Foto: Williams F1 56 Bilder

Für Williams begann das Hybrid-Zeitalter am 16. September. Der spanische Nachwuchsfahrer Dani Clos drehte in Jerez in einem mit KERS (kinetic energy recovery system) ausgerüsteten Williams FW30B problemlose 75 Runden.

Auch Kazuki Nakajima spulte in den darauffolgenden Tagen jeweils eine GP-Distanz ab. "Es gab keinerlei gravierende Probleme", berichtete Technikdirektor Sam Michael nach der Premiere.

Das Williams-Projekt ist das interessanteste Konzept der neuen Hybridtechnologie in der Formel 1. Als Energiespeicher dient keine Batterie sondern ein Schwungrad, dass sich in einem Vakuum dreht. Überlässt man das Schwungrad nach einer Energieeinleitung sich selbst, dauert es eine Stunde, bis es zur Ruhe kommt. Auf Knopfdruck wird die gespeicherte Energie über einen Elektromotor an den Antrieb abgegeben.

Kein Risiko bei der Entwicklung

Doch soweit ist Williams noch nicht. Die ersten Testfahrten dienten nur dazu, das System aufzuladen. "Wir gehen Schritt für Schritt vor", erklärte Michael. "Einen größeren Unfall können wir uns nicht leisten. Das würde ein kleines Team wie uns um Monate zurückwerfen."

Mit größerer Unfall ist ein Stromschlag gemeint, der einen der Mechaniker oder den Fahrer trifft. Auch ohne Batterie an Bord besteht die Gefahr, dass durch einen Kurzschluss zwischen Schwungrad und Elektromotor elektrische Spannung in das Chassis gerät. "Sie ist zwar geringer als bei der voll elektrischen Lösung, doch trotzdem sind wir in Jerez in einem Sicherheitsmodus gefahren. Das hat die Spannung begrenzt. Es ging hauptsächlich darum, die Verkabelung und die Regeltechnik zu checken.

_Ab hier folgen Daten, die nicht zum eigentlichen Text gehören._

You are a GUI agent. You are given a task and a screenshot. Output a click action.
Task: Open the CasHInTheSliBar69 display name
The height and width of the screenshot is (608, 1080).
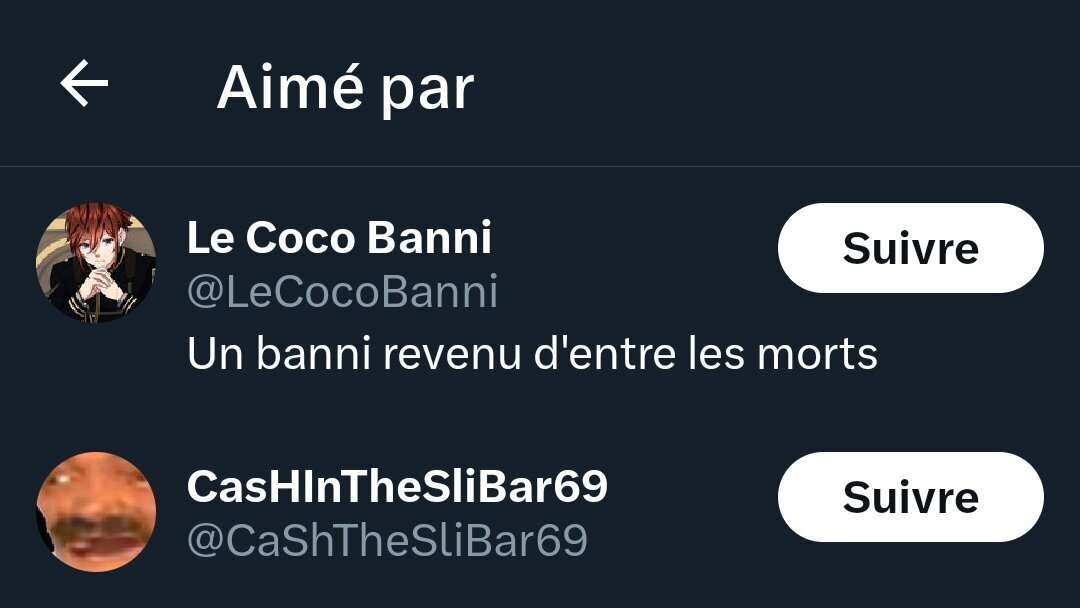397,487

Die Vorteile der Schwungradlösung liegen im Gewicht, im Platzbedarf und der Energierückgabe. Williams montierte das Gehäuse, in dem Schwungrad und Elektromotor verstaut sind, in einer Mulde im Benzintank. Noch wiegt das System rund 40 Kilogramm. Sam Michael glaubt nicht, dass viele Teams zu Saisonbeginn 2009 mit KERS fahren, nicht nur weil das System vielleicht noch nicht ausgereift ist.

Abwägen der Vor- und Nachteile

"Wer zum Ausbalancieren seines Autos viel Ballast braucht, wird anfangs auf KERS verzichten. Er holt mehr Rundenzeit dadurch, eine optimale Gewichtsverteilung hinzukriegen als durch die 80 PS, die es sieben Sekunden lang extra gibt."

Die langsamen Rundenzeiten der Williams-Toyota in Jerez haben nichts mit KERS zu tun. Williams fuhr bereits mit einem Heckflügel nach dem 2009er Reglement. Der ist nur noch 75 statt 100 Zentimeter breit, dafür aber 95 statt 80 Zentimeter hoch. Das kostet rund 20 Prozent Abtrieb im Heck. Williams testete den Interimsflügel nicht nur um Daten zu sammeln.

"Wir sind wegen dem KERS-System bereits mit dem 2009er Getriebe und der neuen Hinterachse gefahren", verrät Sam Michael. "Auf die passt unser aktueller Heckflügel gar nicht drauf. Der Flügel ist oberhalb des Getriebes befestigt."